SUPPLIED TEXT:
Miller begins work on bill

| 12/03/2014

(CNS): The independent member for North Side has begun his preparations on a private member's bill that he says he will bring to the Legislative Assembly before the end of the year if government continues on its U-turn over introducing 'one man, one vote' (OMOV) in single member constituencies (SMCs). Ezzard Miller said he has had preliminary discussions with the attorney general, and although he and East End member Arden McLean, who brought the private member's motion, which was narrowly rejected, appreciate the numbers, they remained hopeful that some members of the government benches will remember their campaign promises and help its passage.

As is allowed under the LA’s standing orders, although they are not part of government, Miller and McLean intend to draw up the full necessary legislation with the help of government legal drafters, which they will need to pay for themselves, to change the elections law and introduce SMCs with OMOV, as per the parameters of the July 2012 referendum, and then put it to the vote.

Miller told CNS this week that he was bitterly disappointed with the government’s reaction to McLean’s motion, which was debated in the Legislative Assembly last month and saw the premier reveal that government would be pursuing a hybrid system of 'at large' candidates and single member constituencies, giving voters not one vote in SMCs but four or possibly five votes in combination of SMCs and a national slate. Miller said that many people had told them that they were shocked by the premier’s decision to defend his post and keep his government in office rather that fulfill his campaign promise.

He said there could be no question that one of the issues on which the current government was elected was OMOV in SMCs. The turnaround was damaging, he said, and had led to mistrust in the community and the government had lost considerable political capital, especially coming in the wake of government’s regression on the matter of a minimum wage as well. He said that integrity in government was not “merely the absence of stealing money” but also keeping one's word.

“We must see this newfangled idea of 'at large' candidates for what it really is – to increase representation in government from George Town and another way for politiciansto use each other’s coattails to get elected,” the North Side representative said.

Committed to drawing up the bill, despite the prospect of defeat, Miller said the public could help by contacting their representatives and demanding that they fulfill their election promises on the issue. He said this might persuade enough of the government benches that this is the right thing to do, regardless of their party or government loyalties.

Miller, who said he has been campaigning for OMOV, has raised considerable concerns about the governments U-turn being merely a ploy to delay the implementation of a new voting system by coming up with distraction that will drag the process out for so long that the 2017 election will be fought on the same grounds as that of 2013.

During his contribution to the debate he had pointed out that he had supported SMCs since the 1970s, when he began the fight as a high school student. He said the only reason Cayman still does not have OMOV in SMCs is because of politicians. For fifty years, Miller stated, they had continued to do what was best for politicians and not what is best for the people.

WRITTEN EXERCISE: In the news article about the private member's bill, how does Miller expect the public to help the bill, and why does he think their involvement could matter?

Excerpt from a dataset:
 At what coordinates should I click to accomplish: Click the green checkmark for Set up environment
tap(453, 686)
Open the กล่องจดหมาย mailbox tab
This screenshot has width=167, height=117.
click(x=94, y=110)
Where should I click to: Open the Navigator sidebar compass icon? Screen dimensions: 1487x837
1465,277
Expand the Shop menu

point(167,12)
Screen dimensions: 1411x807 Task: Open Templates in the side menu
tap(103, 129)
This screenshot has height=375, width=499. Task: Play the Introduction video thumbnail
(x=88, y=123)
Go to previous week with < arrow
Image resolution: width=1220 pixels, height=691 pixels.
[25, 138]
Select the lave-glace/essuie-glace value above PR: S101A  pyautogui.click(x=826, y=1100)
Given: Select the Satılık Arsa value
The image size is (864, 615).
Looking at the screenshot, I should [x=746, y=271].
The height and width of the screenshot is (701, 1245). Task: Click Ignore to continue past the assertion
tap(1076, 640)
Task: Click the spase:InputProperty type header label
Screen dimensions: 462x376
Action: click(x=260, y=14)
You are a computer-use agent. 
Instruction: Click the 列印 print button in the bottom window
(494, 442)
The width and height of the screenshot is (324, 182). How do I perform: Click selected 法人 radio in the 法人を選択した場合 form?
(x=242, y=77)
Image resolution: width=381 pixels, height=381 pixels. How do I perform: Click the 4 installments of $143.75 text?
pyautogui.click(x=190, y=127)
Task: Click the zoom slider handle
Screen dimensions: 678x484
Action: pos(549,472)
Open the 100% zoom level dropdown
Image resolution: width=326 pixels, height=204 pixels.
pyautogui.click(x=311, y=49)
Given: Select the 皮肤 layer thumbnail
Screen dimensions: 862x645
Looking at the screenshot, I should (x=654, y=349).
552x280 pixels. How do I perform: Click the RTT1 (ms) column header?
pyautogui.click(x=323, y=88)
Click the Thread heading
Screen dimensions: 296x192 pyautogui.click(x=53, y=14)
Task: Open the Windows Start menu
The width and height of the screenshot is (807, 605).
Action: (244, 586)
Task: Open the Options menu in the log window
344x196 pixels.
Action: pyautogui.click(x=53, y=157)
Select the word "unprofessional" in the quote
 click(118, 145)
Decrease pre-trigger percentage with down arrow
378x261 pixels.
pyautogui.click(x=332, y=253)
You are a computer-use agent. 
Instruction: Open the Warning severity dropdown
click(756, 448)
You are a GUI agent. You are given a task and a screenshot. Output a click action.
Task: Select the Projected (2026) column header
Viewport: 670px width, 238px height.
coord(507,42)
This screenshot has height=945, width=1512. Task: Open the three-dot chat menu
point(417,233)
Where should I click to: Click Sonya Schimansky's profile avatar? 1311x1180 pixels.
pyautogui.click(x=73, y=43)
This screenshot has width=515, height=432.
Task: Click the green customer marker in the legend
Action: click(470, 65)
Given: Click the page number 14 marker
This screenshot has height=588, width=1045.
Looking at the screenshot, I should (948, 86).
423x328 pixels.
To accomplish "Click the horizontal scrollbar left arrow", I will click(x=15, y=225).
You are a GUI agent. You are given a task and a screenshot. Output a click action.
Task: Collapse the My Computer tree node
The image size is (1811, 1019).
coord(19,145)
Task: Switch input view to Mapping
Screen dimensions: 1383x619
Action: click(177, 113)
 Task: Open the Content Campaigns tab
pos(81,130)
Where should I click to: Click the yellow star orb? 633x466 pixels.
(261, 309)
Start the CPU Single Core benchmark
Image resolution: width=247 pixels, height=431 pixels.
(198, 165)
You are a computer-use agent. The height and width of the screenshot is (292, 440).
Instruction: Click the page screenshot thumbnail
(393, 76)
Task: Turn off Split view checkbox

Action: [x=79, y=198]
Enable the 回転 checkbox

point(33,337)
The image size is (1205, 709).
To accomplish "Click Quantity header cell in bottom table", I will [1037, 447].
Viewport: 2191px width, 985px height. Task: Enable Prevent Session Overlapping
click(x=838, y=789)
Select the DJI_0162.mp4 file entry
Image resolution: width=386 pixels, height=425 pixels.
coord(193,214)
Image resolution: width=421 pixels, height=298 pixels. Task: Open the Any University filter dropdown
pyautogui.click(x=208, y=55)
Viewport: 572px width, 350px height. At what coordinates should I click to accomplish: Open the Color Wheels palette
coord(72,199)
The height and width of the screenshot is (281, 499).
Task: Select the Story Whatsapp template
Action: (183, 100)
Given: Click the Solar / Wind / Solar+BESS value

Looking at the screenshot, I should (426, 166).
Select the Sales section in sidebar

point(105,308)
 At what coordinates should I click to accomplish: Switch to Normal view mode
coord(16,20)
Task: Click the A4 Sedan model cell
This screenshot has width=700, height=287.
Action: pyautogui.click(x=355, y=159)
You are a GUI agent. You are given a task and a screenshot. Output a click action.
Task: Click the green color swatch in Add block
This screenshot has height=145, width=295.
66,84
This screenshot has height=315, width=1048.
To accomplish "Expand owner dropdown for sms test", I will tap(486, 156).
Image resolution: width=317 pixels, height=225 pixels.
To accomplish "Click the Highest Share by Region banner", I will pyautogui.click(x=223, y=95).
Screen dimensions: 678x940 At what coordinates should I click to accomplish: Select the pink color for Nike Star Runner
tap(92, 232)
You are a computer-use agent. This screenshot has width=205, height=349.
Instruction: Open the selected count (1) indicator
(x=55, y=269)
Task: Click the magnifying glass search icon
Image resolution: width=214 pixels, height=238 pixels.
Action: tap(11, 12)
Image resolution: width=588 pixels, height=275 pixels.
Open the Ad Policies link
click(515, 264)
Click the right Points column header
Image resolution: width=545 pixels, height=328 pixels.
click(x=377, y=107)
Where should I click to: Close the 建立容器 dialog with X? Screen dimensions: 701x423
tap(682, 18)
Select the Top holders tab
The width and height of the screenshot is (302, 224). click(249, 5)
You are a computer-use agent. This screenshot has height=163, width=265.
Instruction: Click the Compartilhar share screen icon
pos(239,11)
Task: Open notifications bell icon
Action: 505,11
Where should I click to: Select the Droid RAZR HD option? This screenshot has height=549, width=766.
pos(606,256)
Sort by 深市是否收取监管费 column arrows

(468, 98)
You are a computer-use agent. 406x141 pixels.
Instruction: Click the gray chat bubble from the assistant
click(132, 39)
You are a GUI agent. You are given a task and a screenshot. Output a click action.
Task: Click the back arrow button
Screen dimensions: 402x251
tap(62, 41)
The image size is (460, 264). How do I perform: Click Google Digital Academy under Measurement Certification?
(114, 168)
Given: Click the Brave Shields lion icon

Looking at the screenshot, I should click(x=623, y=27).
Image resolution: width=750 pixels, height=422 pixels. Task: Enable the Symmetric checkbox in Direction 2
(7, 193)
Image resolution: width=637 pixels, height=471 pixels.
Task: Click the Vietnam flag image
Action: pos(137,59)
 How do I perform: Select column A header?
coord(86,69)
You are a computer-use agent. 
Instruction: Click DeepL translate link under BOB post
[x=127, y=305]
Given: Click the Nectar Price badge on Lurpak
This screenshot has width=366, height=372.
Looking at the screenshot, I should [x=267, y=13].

PROBLEM SOLUTION: Miller asks the public to contact their representatives and demand that they fulfill their election promises on one man, one vote in single member constituencies. He believes this pressure might persuade enough members of the government benches that supporting the bill is the right thing to do, regardless of their party or government loyalties.